Li Yinping, Sun Suli, Zhong Chao, Wang Xiaoming, Wu Xiaofei, Zhu Zhendong
National Key Facility for Crop Gene Resources and Genetic Improvement, Institute of Crop Sciences, Chinese Academy of Agricultural Sciences, 12 Zhongguancun South Street, Beijing, 100081, People's Republic of China.
Theor Appl Genet. 2017 Jun;130(6):1223-1233. doi: 10.1007/s00122-017-2883-7. Epub 2017 Mar 4.
The RpsQ Phytophthora resistance locus was finely mapped to a 118-kb region on soybean chromosome 3. A best candidate gene was predicted and three co-segregating gene markers were developed. Phytophthora root rot (PRR), caused by Phytophthora sojae, is a major threat to sustainable soybean production. The use of genetically resistant cultivars is considered the most effective way to control this disease. The Chinese soybean cultivar Qichadou 1 exhibited a broad spectrum resistance, with a distinct resistance phenotype, following inoculation with 36 Chinese P. sojae isolates. Genetic analyses indicated that the disease resistance in Qichadou 1 is controlled by a single dominant gene. This gene locus was designated as RpsQ and mapped to a 118-kb region between BARCSOYSSR_03_0165 and InDel281 on soybean chromosome 3, and co-segregated with Insert11, Insert144 and SNP276. Within this region, there was only one gene Glyma.03g27200 encoding a protein with a typical serine/threonine protein kinase structure, and the expression pattern analysis showed that this gene induced by P. sojae infection, which was suggested as a best candidate gene of RpsQ. Candidate gene specific marker Insert144 was used to distinguish RpsQ from the other known Rps genes on chromosome 3. Identical polymerase chain reaction amplification products were produced for cultivars Qichadou 1 (RpsQ) and Ludou 4 (Rps9).

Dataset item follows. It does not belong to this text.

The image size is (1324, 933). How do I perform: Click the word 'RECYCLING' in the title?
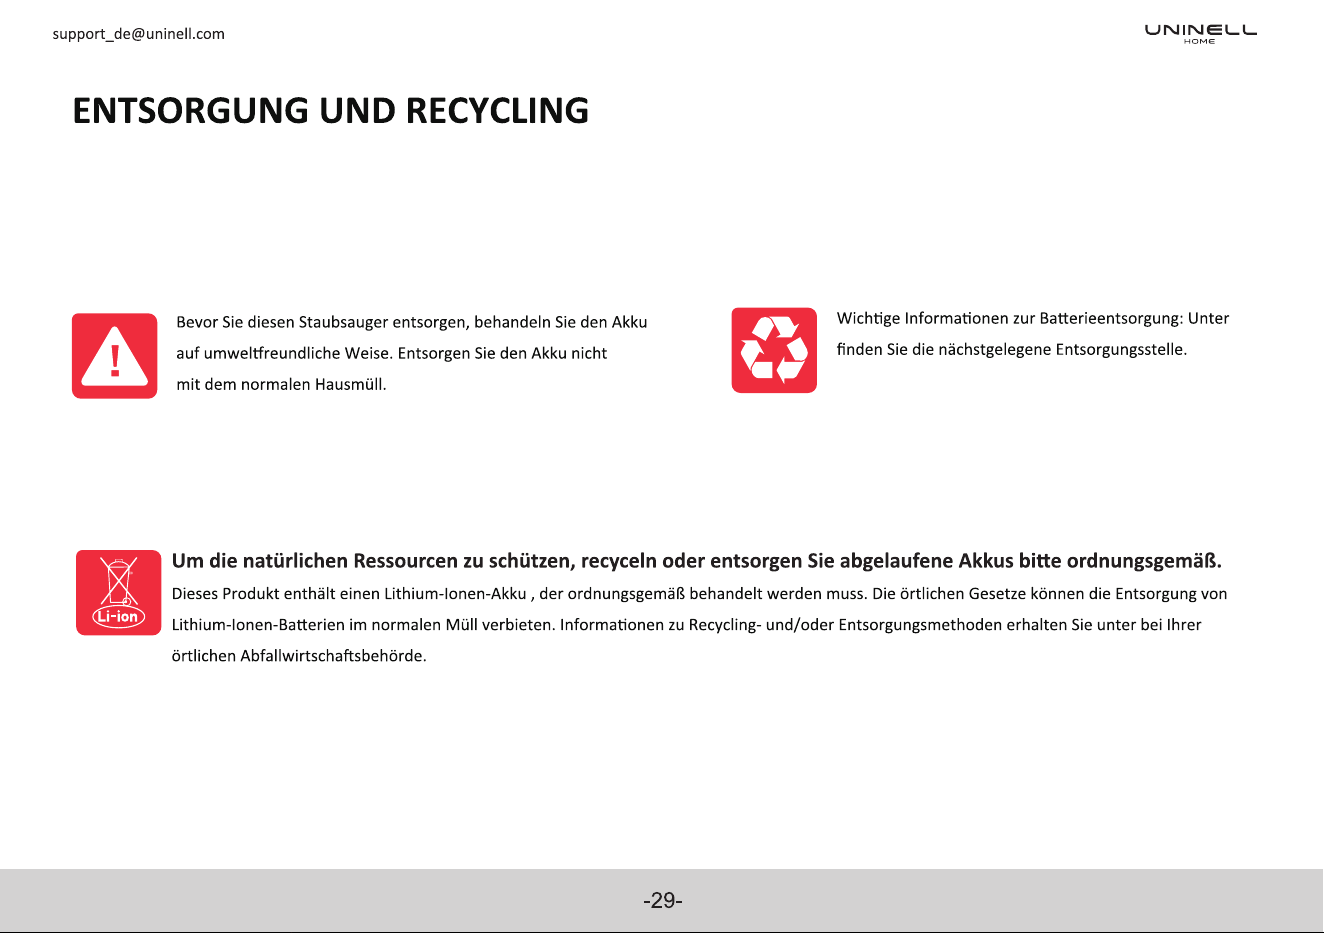(497, 110)
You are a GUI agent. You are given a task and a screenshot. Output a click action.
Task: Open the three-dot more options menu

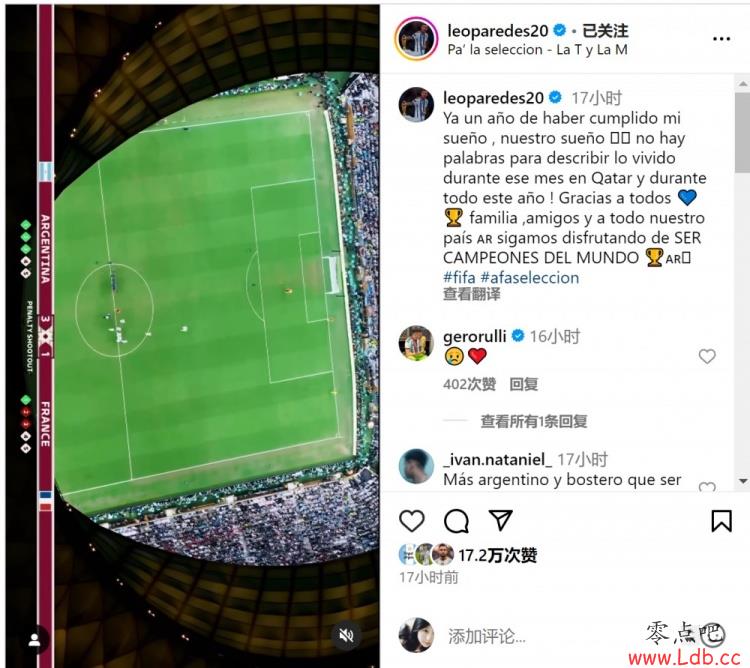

All other cultivars carrying Rps genes on chromosome 3 produced different PCR products, which all lacked a 144-bp fragment present in Qichadou 1 and Ludou 4. The phenotypes of the analyzed cultivars combined with the physical position of the PRR resistance locus, candidate gene analyses, and the candidate gene marker test revealed RpsQ and Rps9 are likely the same gene, and confer resistance to P. sojae.

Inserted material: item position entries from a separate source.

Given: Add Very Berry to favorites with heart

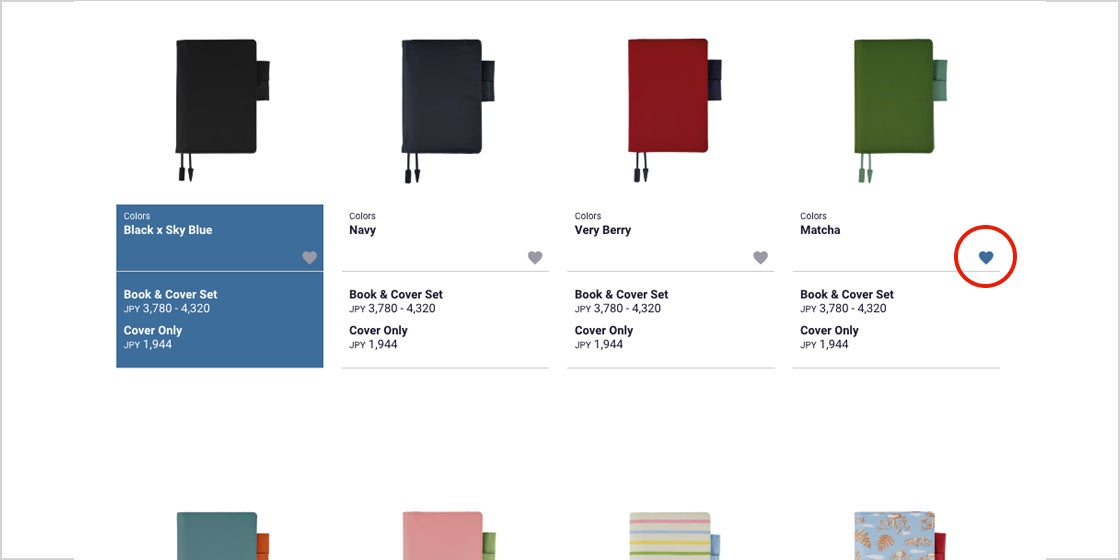Looking at the screenshot, I should pyautogui.click(x=761, y=258).
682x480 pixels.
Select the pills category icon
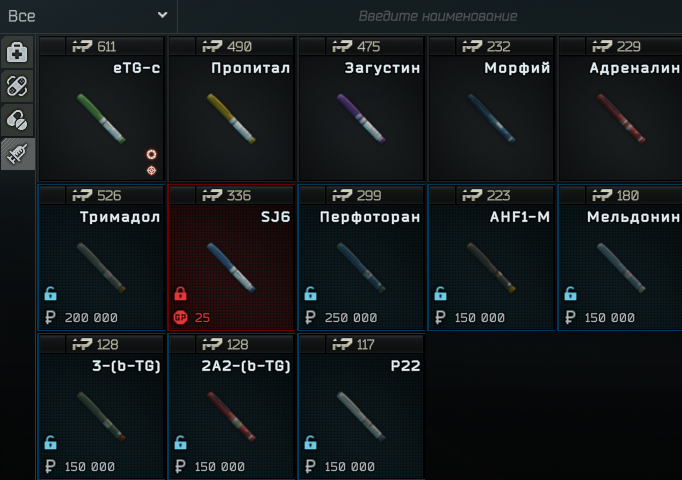17,120
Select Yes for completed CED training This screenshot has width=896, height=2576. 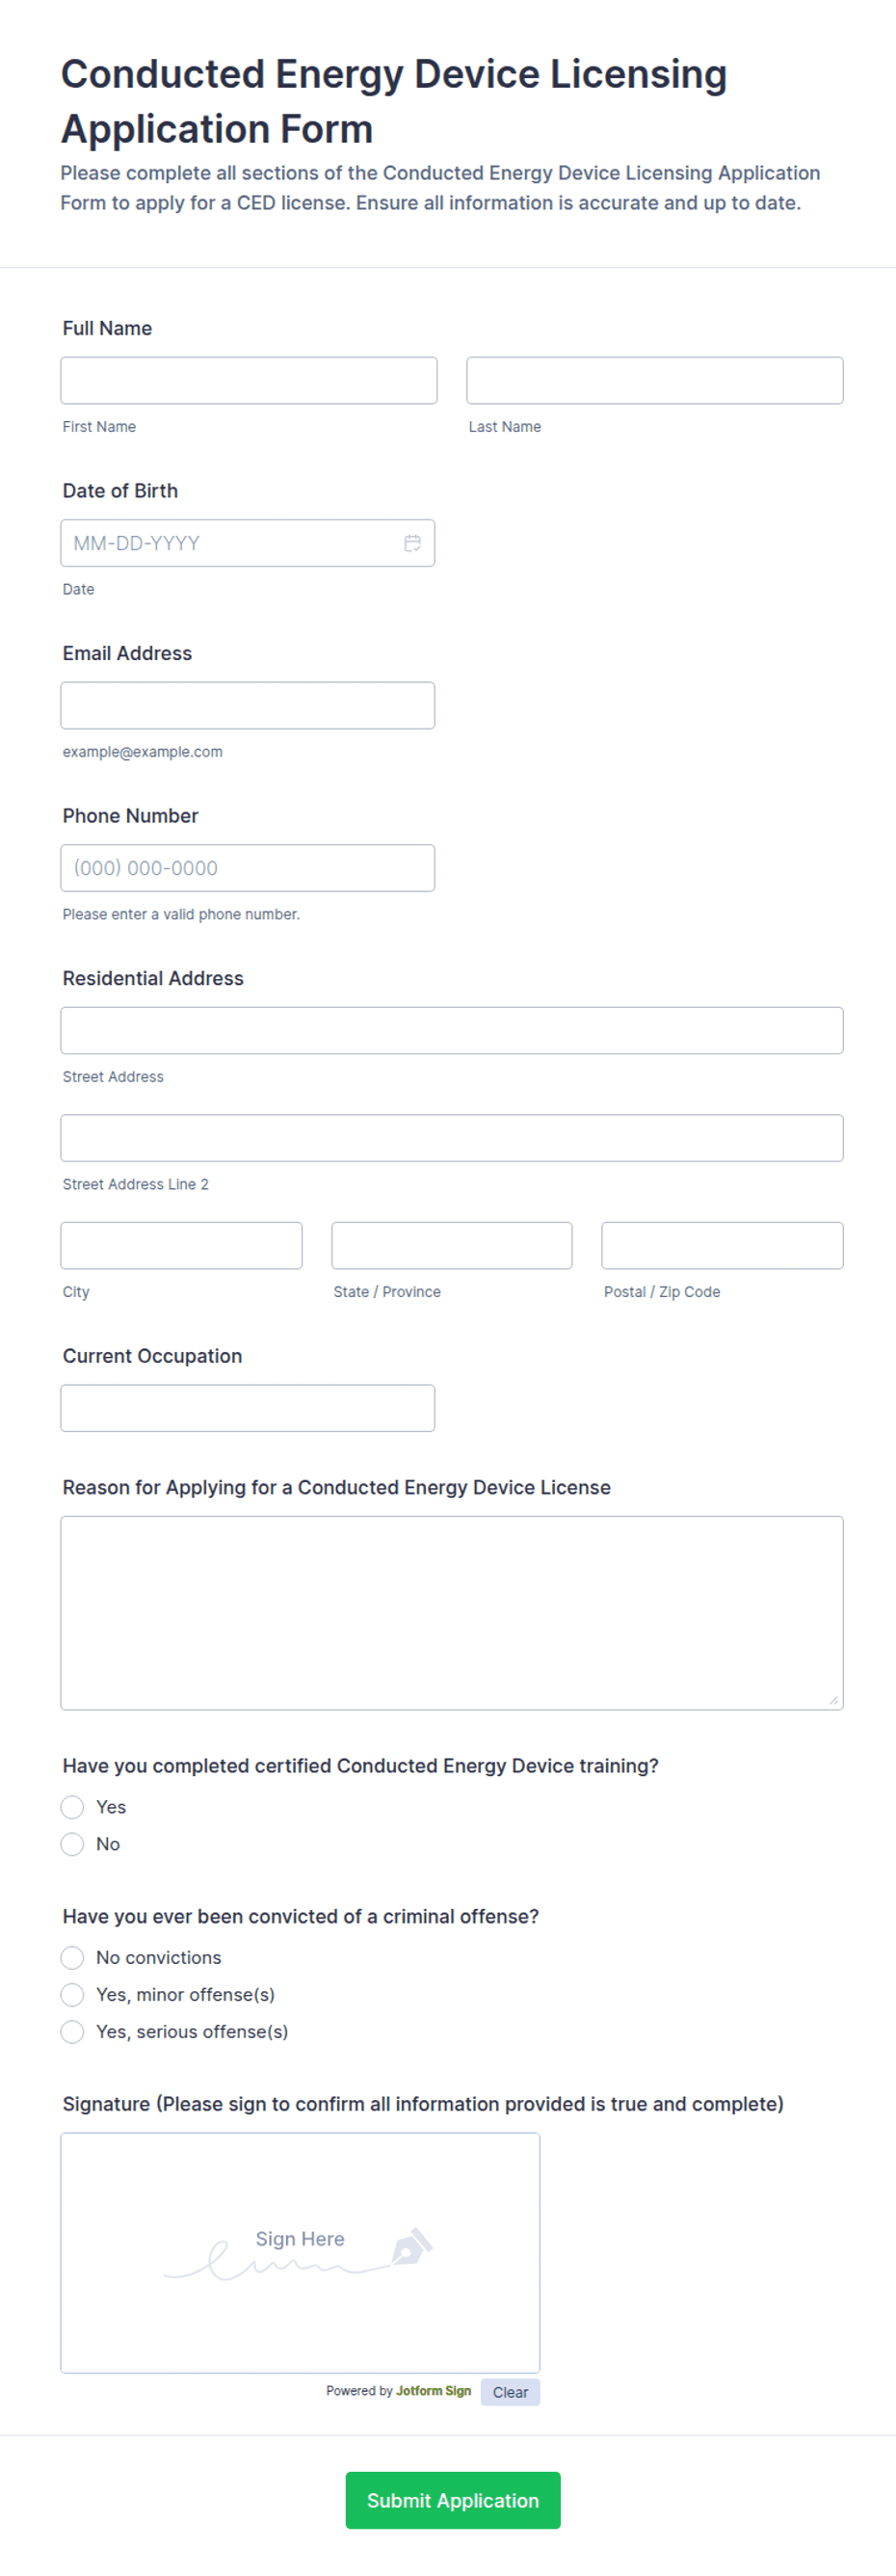coord(72,1807)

RpsQ 疫霉抗性位点被精细定位到大豆 3 号染色体上一个 118 kb 的区域。预测了一个最佳候选基因,并开发了三个共分离基因标记。由大豆疫霉引起的疫霉根腐病(PRR)是可持续大豆生产的主要威胁。使用抗基因品种被认为是控制这种病害的最有效方法。中国大豆品种齐茶豆 1 在接种 36 个中国大豆疫霉菌株后表现出广谱抗性,具有明显的抗性表型。遗传分析表明,齐茶豆 1 的抗病性由一个显性单基因控制。该基因位点被命名为 RpsQ,定位到大豆 3 号染色体上 BARCSOYSSR_03_0165 和 InDel281 之间的一个 118 kb 区域,并与 Insert11、Insert144 和 SNP276 共分离。在该区域内,只有一个基因 Glyma.03g27200 编码具有典型丝氨酸/苏氨酸蛋白激酶结构的蛋白质,表达模式分析表明该基因受大豆疫霉感染诱导,被认为是 RpsQ 的最佳候选基因。候选基因特异性标记 Insert144 用于区分 RpsQ 与 3 号染色体上其他已知的 Rps 基因。品种齐茶豆 1(RpsQ)和鲁豆 4(Rps9)产生相同的聚合酶链反应扩增产物。3 号染色体上携带 Rps 基因的所有其他品种产生不同的 PCR 产物,这些产物都缺少齐茶豆 1 和鲁豆 4 中存在的 144 bp 片段。分析品种的表型与疫霉根腐病抗性位点的物理位置、候选基因分析以及候选基因标记测试相结合,表明 RpsQ 和 Rps9 可能是同一个基因,并赋予对大豆疫霉的抗性。